Published 12:00 am Saturday, December 3, 2005
On May 10, 2005, Philip Agustin was executed in his daughter’s kitchen as she prepared a meal for him. Undoubtedly, he’d just put in a long day’s work and was preparing for a relaxing night at home. One shot to the head ended that. Who was Philip Agustin? No one I knew, personally. He was, however, a colleague of mine. I love reading American Journalism Review magazine, which is a bimonthly publication of the Phillip Merrill College of Journalism at the University of Maryland – one of the United States’ most prestigious journalism schools. The magazine is loaded with timely features and articles on issues that affect reporters and media worldwide. The October/November 2005 issue contained a rather interesting article. It was, of course, about Philip Agustin. But not just about Agustin.

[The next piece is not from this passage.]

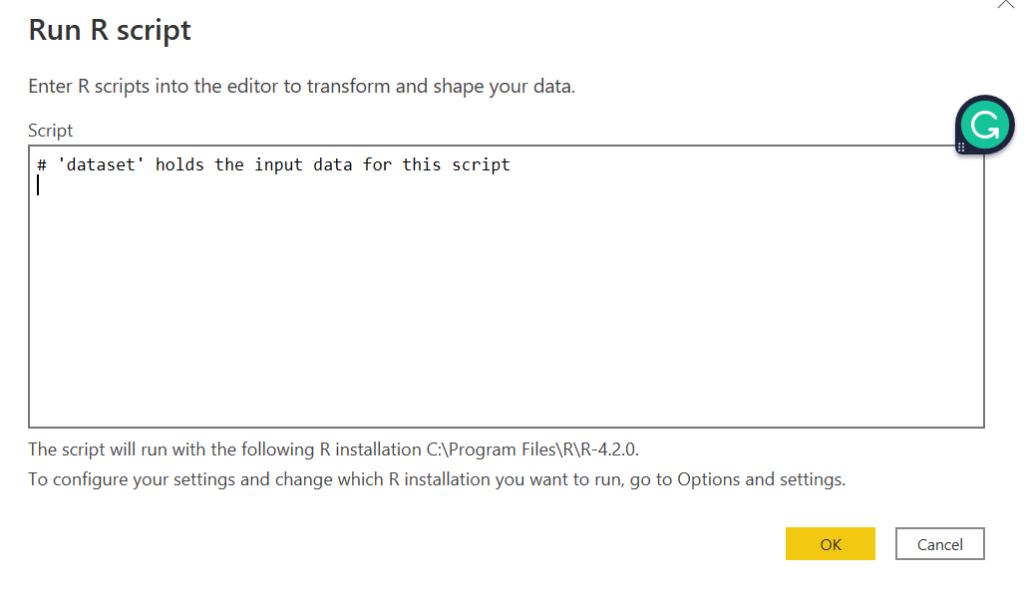This screenshot has width=1024, height=599.
Task: Confirm the script with the OK button
Action: [x=830, y=543]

But about hundreds of other journalists, television reporters, anchors and talk show hosts who deal with fear on a daily basis. Agustin was a newspaper publisher in the Philippines. Apparently, they don’t take too kindly to journalists in that part of the world, since the New York Times recently named that country as the world’s most dangerous for media. And that’s behind Iraq. In 2005, a total of five journalists have been killed in the Philippines, including one woman who was gunned down in front of her children. As a result, journalists in the Philippines are doing the unthinkable: they’re strapping on bulletproof vests and sidearms. They’ve even formed an organization, &uot;ARMED – Association of Responsible Media&uot;, and are sending a message to all would-be assailants, &uot;We’re packing, too.&uot; Stateside, newspapers including the New York Times and the Wall Street Journal have issued strict orders to reporters and media – carrying a firearm of any kind violates a journalist’s role as an objective, neutral observer. While I can certainly see no reason to be carrying a gun in and around Butler County, I can see the Philippine journalist’s side of the argument. If I lived beneath a heavy veil of fear and apprehension every day just because I was trying to do my job, I’d keep a gun by my side morning, noon and night.

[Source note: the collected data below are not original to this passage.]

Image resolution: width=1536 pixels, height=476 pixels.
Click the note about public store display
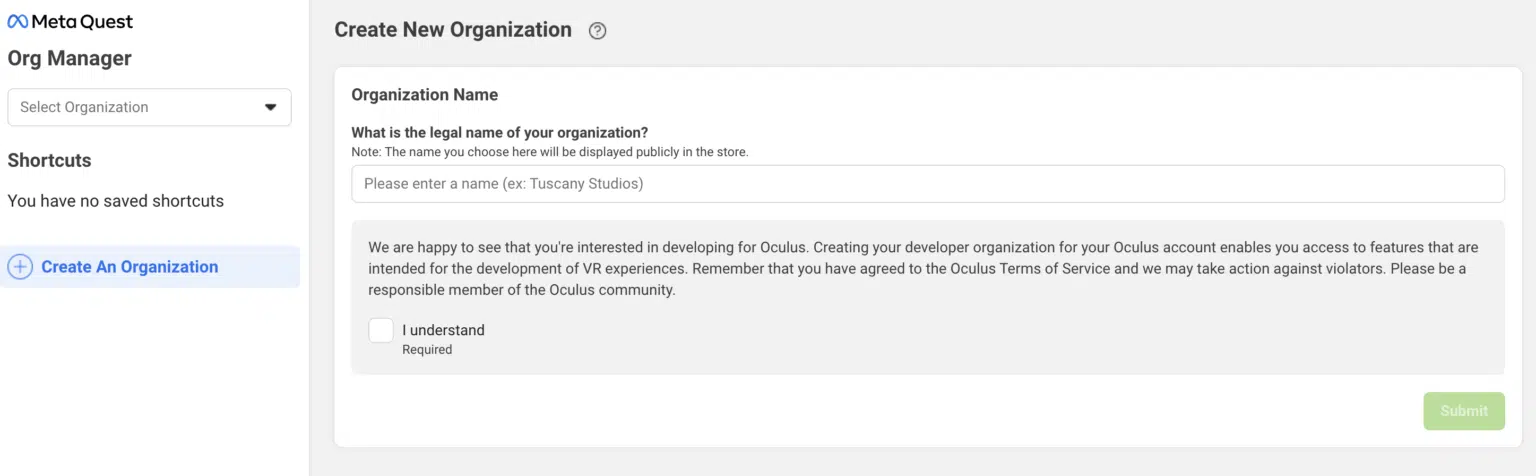[550, 152]
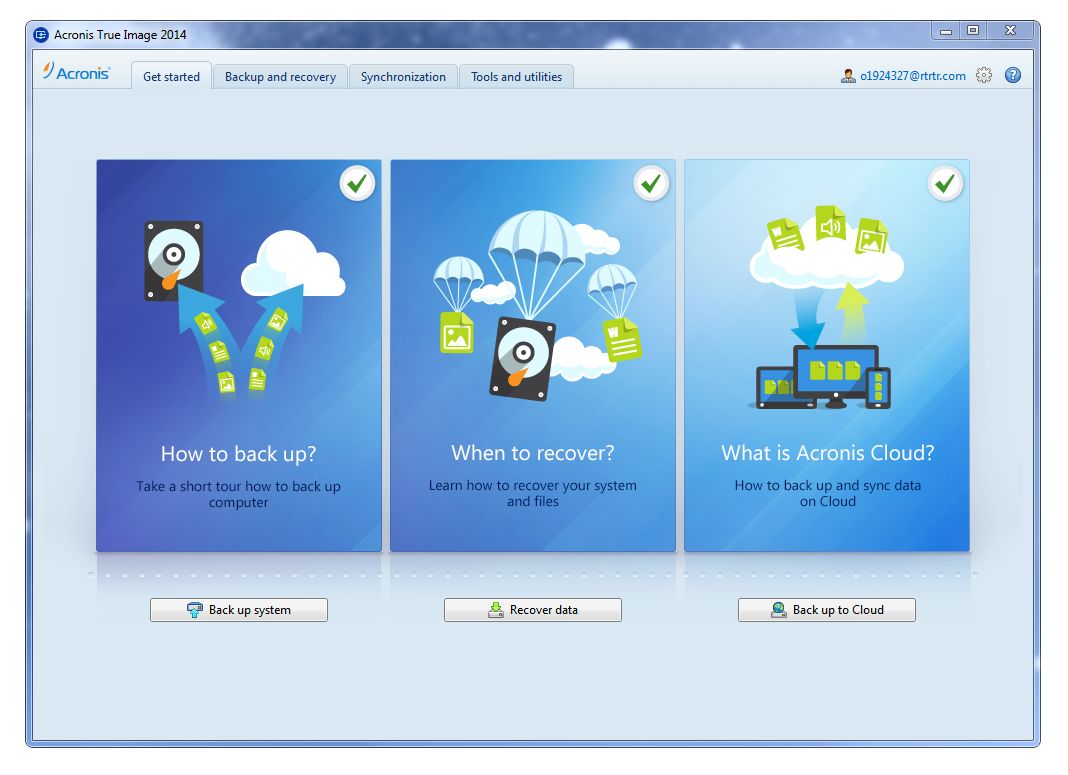Toggle checkmark on When to recover card
1068x775 pixels.
(651, 183)
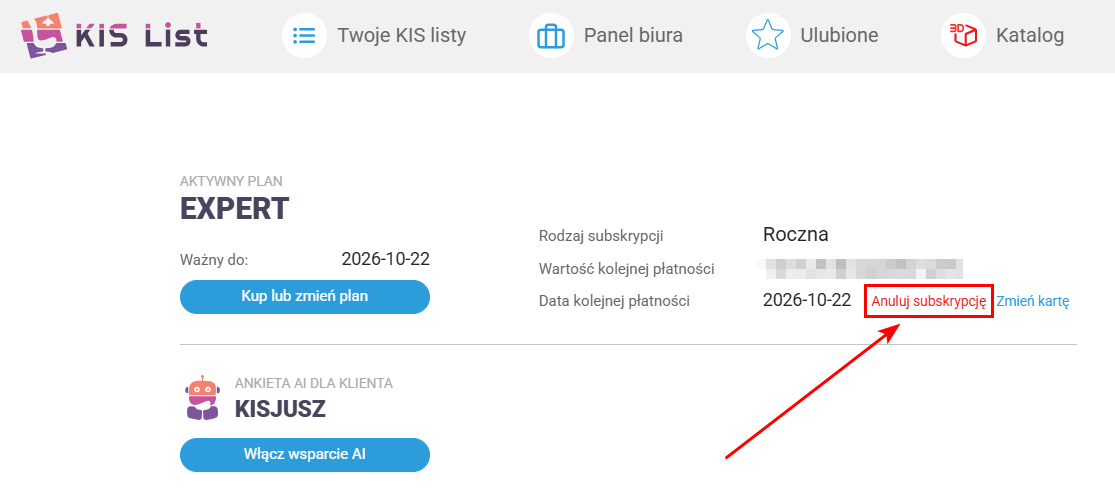1115x496 pixels.
Task: Click the KISJUSZ robot icon
Action: (x=203, y=398)
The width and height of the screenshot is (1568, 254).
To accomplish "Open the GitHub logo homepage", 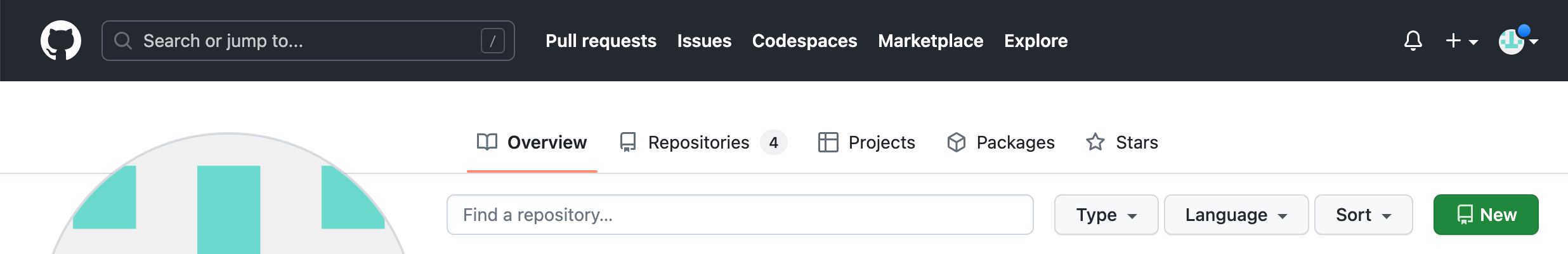I will (x=61, y=41).
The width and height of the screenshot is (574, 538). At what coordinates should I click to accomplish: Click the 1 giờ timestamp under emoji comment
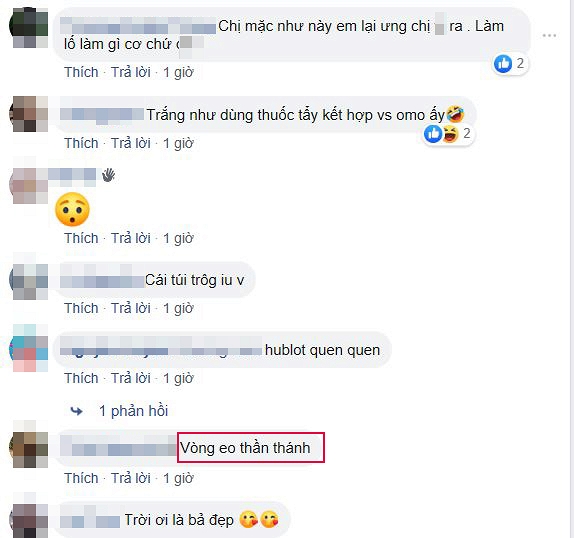point(178,238)
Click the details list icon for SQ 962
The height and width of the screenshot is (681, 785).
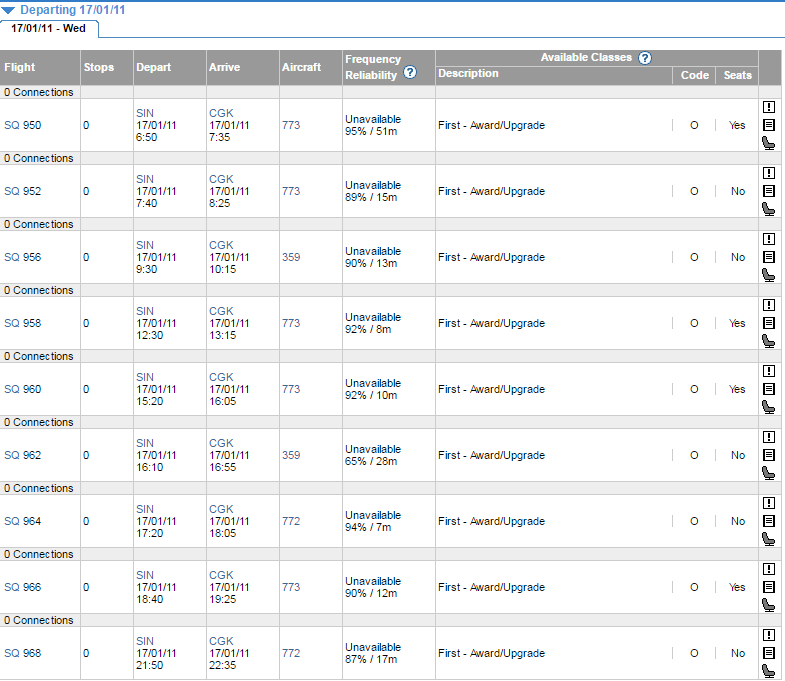point(768,455)
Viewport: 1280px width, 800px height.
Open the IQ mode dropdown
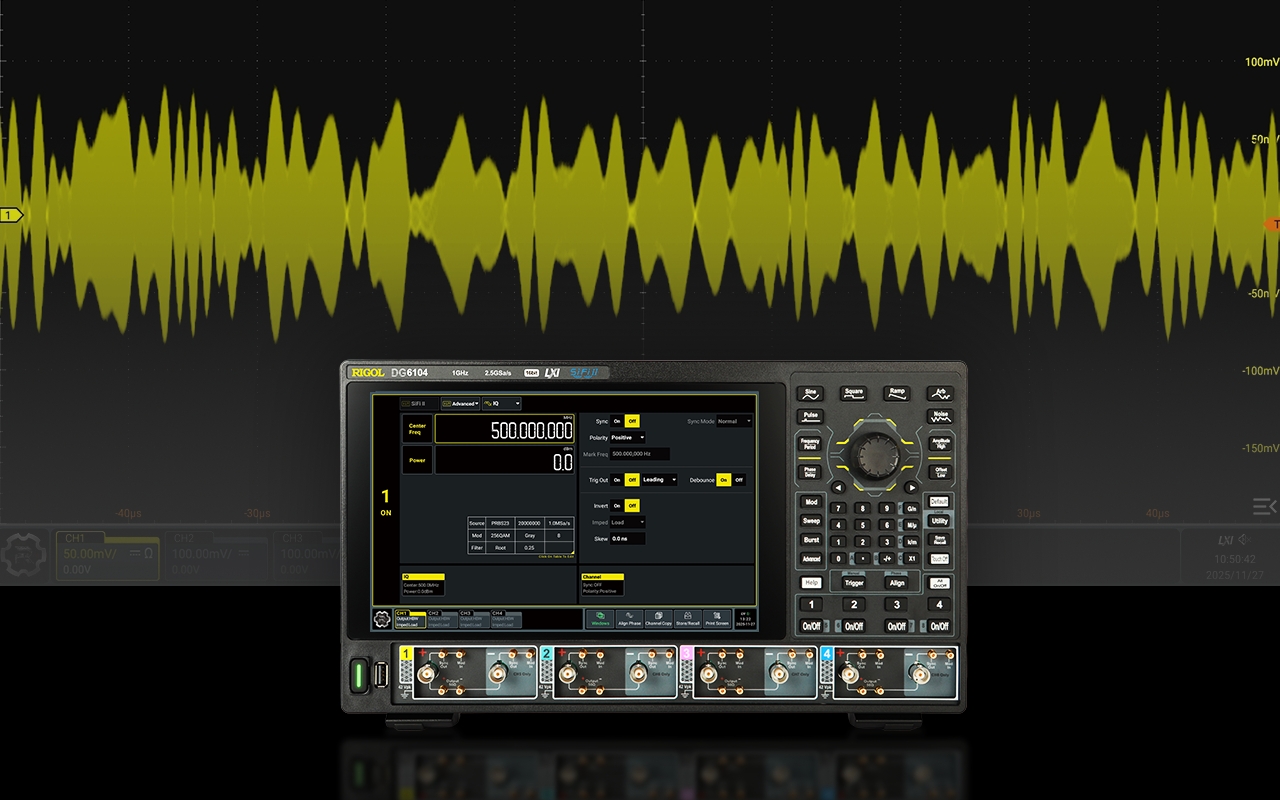(501, 404)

There’s nothing to say that carrying a gun would have prevented some of these murders. However, I think that terrorists and armed thugs have taken to attacking journalists more than in the past simply because they make easy targets and are often employed by larger-than-life media entities, which makes the impact of the kidnapping and murder all the more sensational to the general public. Think back to Daniel Pearl, the former journalist for the Wall Street Journal who was beheaded by Islamic extremists on videotape nonetheless.
As a journalist, would I be comfortable carrying a gun in places like Iraq, or the Philippines, or even the heavy crime areas of New York City, Chicago or L.A.?
For while firearms solve nothing, they do ensure you have a convincing say in the argument.